Und du, Gemeinde Christi, meinst du nun, dieses Reden der Kirche zur
Weltmacht sei eine einmalige Angelegenheit des Alten Testamentes und
ginge dich weiter nichts an? Hast du denn die Predigt Johannes des
Täufers wider die Sünde seiner Obrigkeit und den Bußruf des Paulus an
Felix vergessen?
— Ja, fragst du, aber Christus selber stimmt doch nicht ein in diese
Predigt wider Groß-Ninive?
Allerdings schweigt Christus vor Herodes und Pilatus, aber sind nicht
beide durch das Schweigen des fleischgewordenen Wortes gerichtet?

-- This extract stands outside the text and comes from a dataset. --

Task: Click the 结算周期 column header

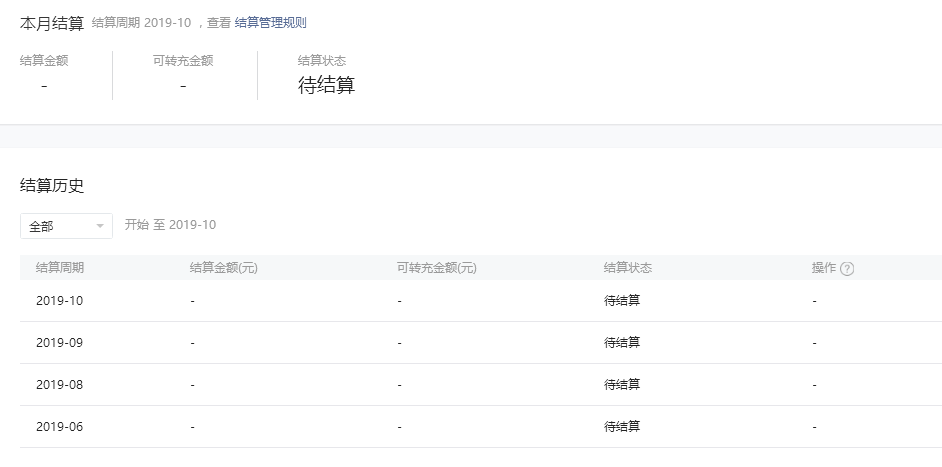Action: (x=60, y=268)
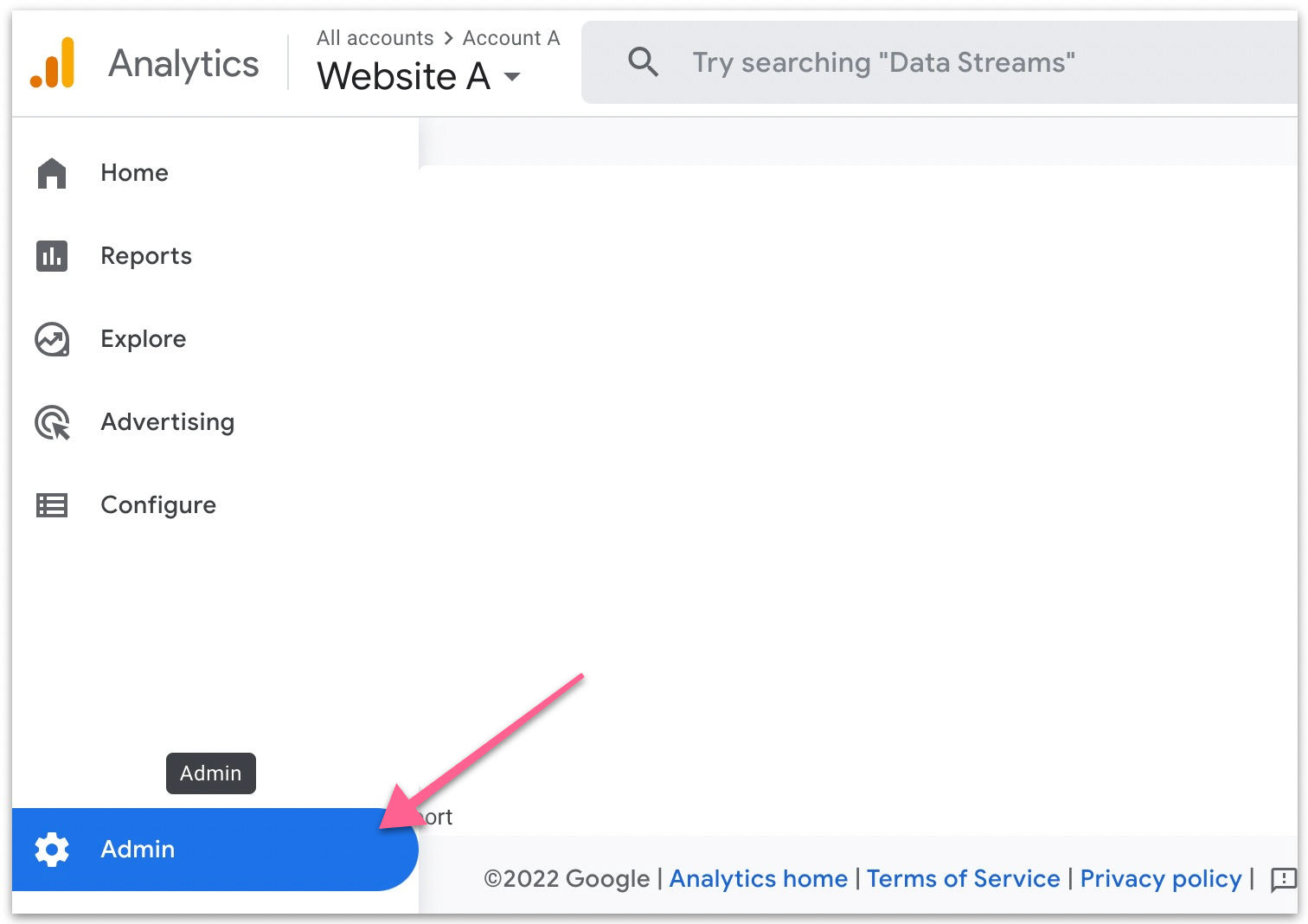The height and width of the screenshot is (924, 1308).
Task: Click the search magnifier icon
Action: click(643, 62)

Die Herrscher dieser Welt wünschen ja gerade, daß das Wort Gottes zu
ihnen und für sie spricht.
Sie haben ja nichts lieber, als daß die Kirche ihnen die Schleppe trägt
und all ihr Handeln als gottgewollt bezeichnet.
Darum schweigt Christus, — aber er wird einmal reden an dem Tage, an dem
er alle Großen und Kleinen der Erde richtet. Aber hast du deswegen ein
Recht solange auch zu schweigen? Ist es nicht auch heute Sache der
Kirche Christi, die Sünden Groß-Ninives Sünden zu nennen? Kennst du
nicht das 11. Kap. der Offenbarung, daß sich Christus auch am Ende der
Tage noch Zeugen erwählt wider die Sünde Groß-Ninives?
Darum bitte Gott, daß dich nicht Angst und Menschenfurcht zum stummen
Hunde machen, wo dir die Sünde Groß-Ninives begegnet.
Und wir wollen danken für jedes geschenkte, offene Bekenntnis. Predige
auch du wider Groß-Ninive zum Zeugnis über sie. Oder willst du dich
durch stillschweigendes Zusehen beteiligen an dem Mißbrauch, den man mit
dem Namen des „Allmächtigen" treibt, an Gotteslästerung und
Sabbatschändung, an dem Mord wehrloser Geschöpfe des lebendigen Gottes?
Siehst du nicht, wie alle Gebote Gottes verlacht werden? Predige wider
Ninive: „Siehe, ich will an dich, spricht der Herr Zehaoth, und deine
Wagen im Rauch anzünden und das Schwert soll deine jungen Löwen fressen
und will deines Raubens ein Ende machen auf Erden, daß man deiner Boten
Stimme nicht mehr hören soll."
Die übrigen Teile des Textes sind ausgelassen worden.